MacMillan also said that my paper says "that O’Micks reached this conclusion by excluding inconvenient data." That's also false. In my paper I said that
the addition of postcranial characteristics to an otherwise craniodental character matrix necessitated reducing the taxon sample size to a small fraction of the full set of taxa known from craniodental remains.Notice the word "necessitated?" That means O'Micks didn't have a choice. Skeletal remains for most of the really interesting hominin skulls is very sparse. Homo habilis, Homo rudolfensis, and all of the Paranthropus species have to be dropped from an analysis of postcranial characteristics because there's just not enough postcranial material known. O'Micks wasn't trying to hide anything. The smaller sample size was a legitimate methodological necessity.
After criticizing O'Micks's response as hasty, error-filled, and special pleading, MacMillan concludes that our exchange shows that all creationist journals "lack any actual rigorous peer-review process." Since MacMillan doesn't seem to have any firsthand experience with creationist peer review, that's a bold claim to make. Frankly, I've had more hassle from some creationist reviewers at JCTS than I've had publishing in some noncreationist journals. Creationist journals aren't all one thing, and they definitely aren't created "as a way to legitimize their claims of scientific and doctrinal authority." That's also nonsense. JCTS was designed for specialty publications in the area of baraminology and related creation biology that would be of little interest to the broader creationist community. In my experience, no one is impressed by my articles on carnivorous plants or bootstrapping in baraminology.
So when another creationist submits a pointed article challenging AiG’s claims, what can they do? Why, they’ll just hurriedly pen a generic rebuttal and post it preemptively, thereby reestablishing authority and insulating themselves from criticism.That's not at all what happened. My article made a very narrow methodological point about an article written by a researcher unaffiliated with AIG. I did not directly critique anything written by AIG staff. O'Micks's response was not posted "preemptively," and since O'Micks is not AIG staff, that response does nothing to "reestablish" AIG's authority.

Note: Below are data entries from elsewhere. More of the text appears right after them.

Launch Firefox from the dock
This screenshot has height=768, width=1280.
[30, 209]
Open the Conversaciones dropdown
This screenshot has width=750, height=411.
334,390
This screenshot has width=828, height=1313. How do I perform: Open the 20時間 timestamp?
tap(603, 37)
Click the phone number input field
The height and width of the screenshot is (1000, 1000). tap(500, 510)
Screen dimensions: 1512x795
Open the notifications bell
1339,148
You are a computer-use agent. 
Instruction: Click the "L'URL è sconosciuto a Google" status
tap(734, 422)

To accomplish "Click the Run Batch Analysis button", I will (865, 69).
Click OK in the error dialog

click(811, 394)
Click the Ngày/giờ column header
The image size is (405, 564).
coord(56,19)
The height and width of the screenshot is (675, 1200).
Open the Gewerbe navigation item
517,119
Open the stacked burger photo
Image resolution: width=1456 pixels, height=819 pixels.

The real irony here is that MacMillan lists several genuine errors in O'Micks's response, all the while filling his own article with careless errors. Last week, I wrote
We need to try harder to really hear those who disagree with us, not just nitpick the logic of their complaints. For every argument, there's much more going on than just the issue at hand. That's what we need to discover.If being nice to people isn't enough reason for you to really listen to your enemies, maybe avoiding the public embarrassment of error-riddled "rebuttals" will be.